What this exercise requires is a verbatim reproduction of the data below.

╔══

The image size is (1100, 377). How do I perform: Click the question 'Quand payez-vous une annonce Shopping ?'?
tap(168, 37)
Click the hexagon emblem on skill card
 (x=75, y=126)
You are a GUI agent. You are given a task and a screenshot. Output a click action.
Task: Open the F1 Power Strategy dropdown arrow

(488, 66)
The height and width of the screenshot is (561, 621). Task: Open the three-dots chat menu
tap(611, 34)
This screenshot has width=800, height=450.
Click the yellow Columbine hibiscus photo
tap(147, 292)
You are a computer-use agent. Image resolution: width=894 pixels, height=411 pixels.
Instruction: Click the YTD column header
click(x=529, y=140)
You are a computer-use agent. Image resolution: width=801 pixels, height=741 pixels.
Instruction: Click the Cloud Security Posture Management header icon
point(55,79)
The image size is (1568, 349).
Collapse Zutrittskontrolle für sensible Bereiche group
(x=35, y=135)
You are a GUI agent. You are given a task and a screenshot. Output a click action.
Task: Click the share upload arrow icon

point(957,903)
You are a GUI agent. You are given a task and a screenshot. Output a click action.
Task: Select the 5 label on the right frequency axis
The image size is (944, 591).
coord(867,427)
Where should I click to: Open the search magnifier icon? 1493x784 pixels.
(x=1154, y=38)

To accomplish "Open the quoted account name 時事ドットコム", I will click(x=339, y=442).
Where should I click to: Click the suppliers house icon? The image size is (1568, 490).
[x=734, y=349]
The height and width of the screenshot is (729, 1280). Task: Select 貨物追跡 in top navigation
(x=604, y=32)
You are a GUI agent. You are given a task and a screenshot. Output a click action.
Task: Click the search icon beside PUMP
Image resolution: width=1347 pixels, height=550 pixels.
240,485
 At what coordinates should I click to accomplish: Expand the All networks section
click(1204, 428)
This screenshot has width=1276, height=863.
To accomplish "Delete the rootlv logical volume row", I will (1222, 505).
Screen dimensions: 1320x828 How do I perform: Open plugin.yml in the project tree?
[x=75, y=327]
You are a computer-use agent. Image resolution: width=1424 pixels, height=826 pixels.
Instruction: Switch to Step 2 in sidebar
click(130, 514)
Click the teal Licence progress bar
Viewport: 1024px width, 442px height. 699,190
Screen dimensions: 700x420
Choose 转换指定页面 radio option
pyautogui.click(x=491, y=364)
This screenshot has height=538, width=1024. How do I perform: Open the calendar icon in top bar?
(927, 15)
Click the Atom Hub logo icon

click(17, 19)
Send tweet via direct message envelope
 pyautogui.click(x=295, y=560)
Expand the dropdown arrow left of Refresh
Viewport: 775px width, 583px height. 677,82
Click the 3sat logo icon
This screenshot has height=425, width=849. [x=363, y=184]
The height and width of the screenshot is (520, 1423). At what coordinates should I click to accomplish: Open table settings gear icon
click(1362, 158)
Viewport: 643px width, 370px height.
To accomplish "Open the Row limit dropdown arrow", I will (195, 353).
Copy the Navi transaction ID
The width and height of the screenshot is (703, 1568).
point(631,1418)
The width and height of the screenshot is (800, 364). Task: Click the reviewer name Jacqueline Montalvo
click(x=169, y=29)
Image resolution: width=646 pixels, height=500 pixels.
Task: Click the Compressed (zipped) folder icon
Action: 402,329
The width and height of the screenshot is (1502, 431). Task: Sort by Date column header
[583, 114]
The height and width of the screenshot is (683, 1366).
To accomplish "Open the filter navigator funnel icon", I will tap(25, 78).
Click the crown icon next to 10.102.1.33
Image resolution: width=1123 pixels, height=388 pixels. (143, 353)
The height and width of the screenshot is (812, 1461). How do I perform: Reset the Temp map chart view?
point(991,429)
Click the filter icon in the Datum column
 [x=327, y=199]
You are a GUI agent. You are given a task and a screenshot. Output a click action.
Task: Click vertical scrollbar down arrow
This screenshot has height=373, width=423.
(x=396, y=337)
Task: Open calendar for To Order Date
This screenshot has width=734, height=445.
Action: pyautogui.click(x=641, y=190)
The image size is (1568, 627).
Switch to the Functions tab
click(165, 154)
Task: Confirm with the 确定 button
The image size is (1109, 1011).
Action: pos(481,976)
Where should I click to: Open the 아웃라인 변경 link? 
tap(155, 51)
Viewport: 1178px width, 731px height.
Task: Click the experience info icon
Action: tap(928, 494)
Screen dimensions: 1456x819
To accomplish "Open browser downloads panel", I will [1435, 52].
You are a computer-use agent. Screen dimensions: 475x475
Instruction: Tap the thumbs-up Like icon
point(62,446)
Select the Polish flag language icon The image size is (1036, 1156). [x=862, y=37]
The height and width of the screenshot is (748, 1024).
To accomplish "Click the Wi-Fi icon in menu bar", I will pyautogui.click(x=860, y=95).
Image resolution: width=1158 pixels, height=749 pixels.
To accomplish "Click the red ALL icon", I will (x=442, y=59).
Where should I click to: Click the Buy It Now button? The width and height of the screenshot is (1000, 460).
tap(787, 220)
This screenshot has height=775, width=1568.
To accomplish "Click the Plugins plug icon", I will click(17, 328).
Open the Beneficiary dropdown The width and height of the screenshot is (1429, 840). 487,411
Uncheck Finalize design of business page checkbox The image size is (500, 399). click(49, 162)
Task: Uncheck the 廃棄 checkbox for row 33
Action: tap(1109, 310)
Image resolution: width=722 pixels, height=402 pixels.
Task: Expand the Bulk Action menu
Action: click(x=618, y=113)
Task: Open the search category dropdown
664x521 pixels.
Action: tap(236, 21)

╚══

### Response box
The image size is (1100, 377). How do I perform: Click the question 'Quand payez-vous une annonce Shopping ?'?
tap(168, 37)
Click the hexagon emblem on skill card
 (x=75, y=126)
You are a GUI agent. You are given a task and a screenshot. Output a click action.
Task: Open the F1 Power Strategy dropdown arrow

(488, 66)
The height and width of the screenshot is (561, 621). Task: Open the three-dots chat menu
tap(611, 34)
This screenshot has width=800, height=450.
Click the yellow Columbine hibiscus photo
tap(147, 292)
You are a computer-use agent. Image resolution: width=894 pixels, height=411 pixels.
Instruction: Click the YTD column header
click(x=529, y=140)
You are a computer-use agent. Image resolution: width=801 pixels, height=741 pixels.
Instruction: Click the Cloud Security Posture Management header icon
point(55,79)
The image size is (1568, 349).
Collapse Zutrittskontrolle für sensible Bereiche group
(x=35, y=135)
You are a GUI agent. You are given a task and a screenshot. Output a click action.
Task: Click the share upload arrow icon

point(957,903)
You are a GUI agent. You are given a task and a screenshot. Output a click action.
Task: Select the 5 label on the right frequency axis
The image size is (944, 591).
coord(867,427)
Where should I click to: Open the search magnifier icon? 1493x784 pixels.
(x=1154, y=38)

To accomplish "Open the quoted account name 時事ドットコム", I will click(x=339, y=442).
Where should I click to: Click the suppliers house icon? The image size is (1568, 490).
[x=734, y=349]
The height and width of the screenshot is (729, 1280). Task: Select 貨物追跡 in top navigation
(x=604, y=32)
You are a GUI agent. You are given a task and a screenshot. Output a click action.
Task: Click the search icon beside PUMP
Image resolution: width=1347 pixels, height=550 pixels.
240,485
 At what coordinates should I click to accomplish: Expand the All networks section
click(1204, 428)
This screenshot has width=1276, height=863.
To accomplish "Delete the rootlv logical volume row", I will (1222, 505).
Screen dimensions: 1320x828 How do I perform: Open plugin.yml in the project tree?
[x=75, y=327]
You are a computer-use agent. Image resolution: width=1424 pixels, height=826 pixels.
Instruction: Switch to Step 2 in sidebar
click(130, 514)
Click the teal Licence progress bar
Viewport: 1024px width, 442px height. 699,190
Screen dimensions: 700x420
Choose 转换指定页面 radio option
pyautogui.click(x=491, y=364)
This screenshot has height=538, width=1024. How do I perform: Open the calendar icon in top bar?
(927, 15)
Click the Atom Hub logo icon

click(17, 19)
Send tweet via direct message envelope
 pyautogui.click(x=295, y=560)
Expand the dropdown arrow left of Refresh
Viewport: 775px width, 583px height. 677,82
Click the 3sat logo icon
This screenshot has height=425, width=849. [x=363, y=184]
The height and width of the screenshot is (520, 1423). At what coordinates should I click to accomplish: Open table settings gear icon
click(1362, 158)
Viewport: 643px width, 370px height.
To accomplish "Open the Row limit dropdown arrow", I will (195, 353).
Copy the Navi transaction ID
The width and height of the screenshot is (703, 1568).
point(631,1418)
The width and height of the screenshot is (800, 364). Task: Click the reviewer name Jacqueline Montalvo
click(x=169, y=29)
Image resolution: width=646 pixels, height=500 pixels.
Task: Click the Compressed (zipped) folder icon
Action: 402,329
The width and height of the screenshot is (1502, 431). Task: Sort by Date column header
[583, 114]
The height and width of the screenshot is (683, 1366).
To accomplish "Open the filter navigator funnel icon", I will tap(25, 78).
Click the crown icon next to 10.102.1.33
Image resolution: width=1123 pixels, height=388 pixels. (143, 353)
The height and width of the screenshot is (812, 1461). How do I perform: Reset the Temp map chart view?
point(991,429)
Click the filter icon in the Datum column
 [x=327, y=199]
You are a GUI agent. You are given a task and a screenshot. Output a click action.
Task: Click vertical scrollbar down arrow
This screenshot has height=373, width=423.
(x=396, y=337)
Task: Open calendar for To Order Date
This screenshot has width=734, height=445.
Action: pyautogui.click(x=641, y=190)
The image size is (1568, 627).
Switch to the Functions tab
click(165, 154)
Task: Confirm with the 确定 button
The image size is (1109, 1011).
Action: pos(481,976)
Where should I click to: Open the 아웃라인 변경 link? 
tap(155, 51)
Viewport: 1178px width, 731px height.
Task: Click the experience info icon
Action: tap(928, 494)
Screen dimensions: 1456x819
To accomplish "Open browser downloads panel", I will [1435, 52].
You are a computer-use agent. Screen dimensions: 475x475
Instruction: Tap the thumbs-up Like icon
point(62,446)
Select the Polish flag language icon The image size is (1036, 1156). [x=862, y=37]
The height and width of the screenshot is (748, 1024).
To accomplish "Click the Wi-Fi icon in menu bar", I will pyautogui.click(x=860, y=95).
Image resolution: width=1158 pixels, height=749 pixels.
To accomplish "Click the red ALL icon", I will (x=442, y=59).
Where should I click to: Click the Buy It Now button? The width and height of the screenshot is (1000, 460).
tap(787, 220)
This screenshot has height=775, width=1568.
To accomplish "Click the Plugins plug icon", I will click(17, 328).
Open the Beneficiary dropdown The width and height of the screenshot is (1429, 840). 487,411
Uncheck Finalize design of business page checkbox The image size is (500, 399). click(49, 162)
Task: Uncheck the 廃棄 checkbox for row 33
Action: tap(1109, 310)
Image resolution: width=722 pixels, height=402 pixels.
Task: Expand the Bulk Action menu
Action: click(x=618, y=113)
Task: Open the search category dropdown
664x521 pixels.
Action: tap(236, 21)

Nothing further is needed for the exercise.